We choke down the first vodka and orange juice fast, and then she pours another. “You still thinking about applying for that program?” she asks.

“Yeah. Next year.”

“I’m going to miss you.” She forces a smile. “You’re going off to get your degree and all. You’ll probably forget about me.”

“Oh, Steph.” I press my head against hers. “I would never.”

She lets out a sad laugh.

“Tell me how he proposed,” I murmur.

She goes off on this long detailed story about how he put it in the mud pie that she ordered at the end of her shift and the staff all circled around while he proposed.

“Wasn’t the ring goopy?”

“I just licked it off. Everyone clapped.
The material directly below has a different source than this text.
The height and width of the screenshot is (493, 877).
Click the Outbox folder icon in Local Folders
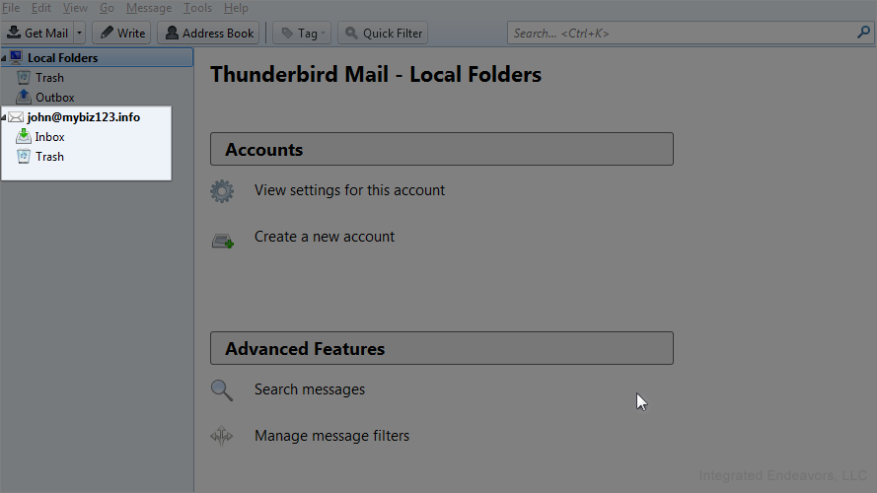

It was super romantic.”

I gulp down my sadness. “That’s cool.” Then I sit up and rummage around in my big black bag, which no longer has the gun, and I pull out my paper airplane, decorated with flowers. I know it was your thing, but it might be mine now. “Here—I made this.”

Tears jump to her eyes. “Oh my god.” She bites her lip. “Like Chris.”

Then she unfolds it. I look away. It’s hard to watch. She’s quiet as she reads. I just wrote her a bunch of things I was thankful about. She sniffs again. Wraps her arms around me, squeezes my guts out of me.

She pours me another drink, then lifts her cup. “To adventure.” I bang my plastic cup against hers and gulp it back. I’m getting wasted, but I don’t care.

Soon, we’re leaning our heads against the trunk of Mr. Tom, the cedar tree, moss and all. Steph isn’t even thinking about spiders in her hair. It’s splayed against the wood. She looks like a fairy creature.

“You have the best hair,” I slur.

“You have the best boobs,” she says, grinning at me.

This has always been our thing—she has the hair, I have the boobs. “You want to do me?” I joke.

She laughs and I snort. We have the same coarse sense of humor. Thank god. I mean, without her, I don’t know what I’d do.